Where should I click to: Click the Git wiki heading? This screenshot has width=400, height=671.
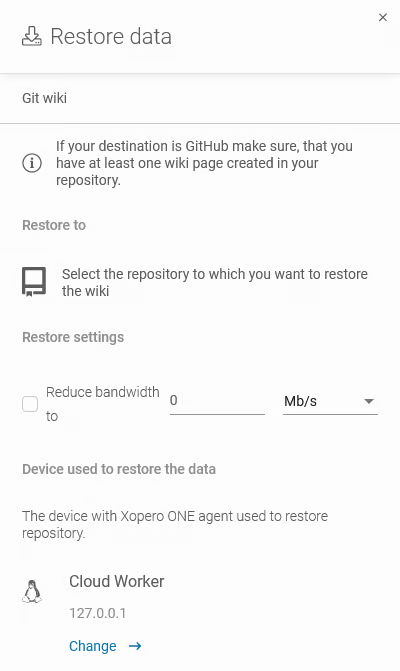(x=44, y=98)
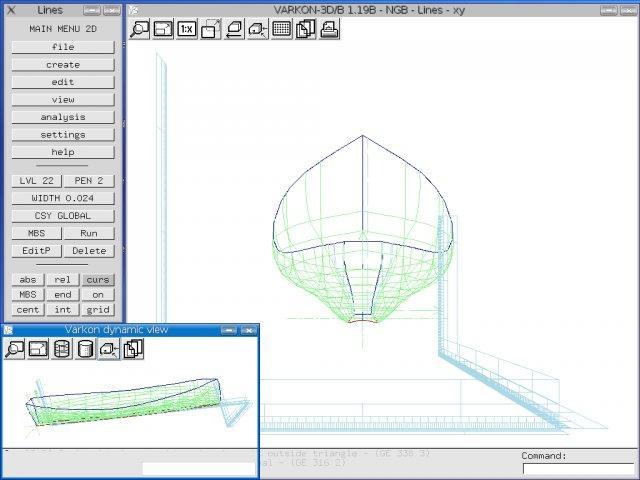Toggle the 'curs' position mode
The width and height of the screenshot is (640, 480).
tap(97, 280)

= = =

▶ [What is expected]: Show each line above that contains the word "width", copying the whole line.

▶ [Final result]:
Where should I click to: Click the Git wiki heading? This screenshot has width=400, height=671.
The width and height of the screenshot is (640, 480).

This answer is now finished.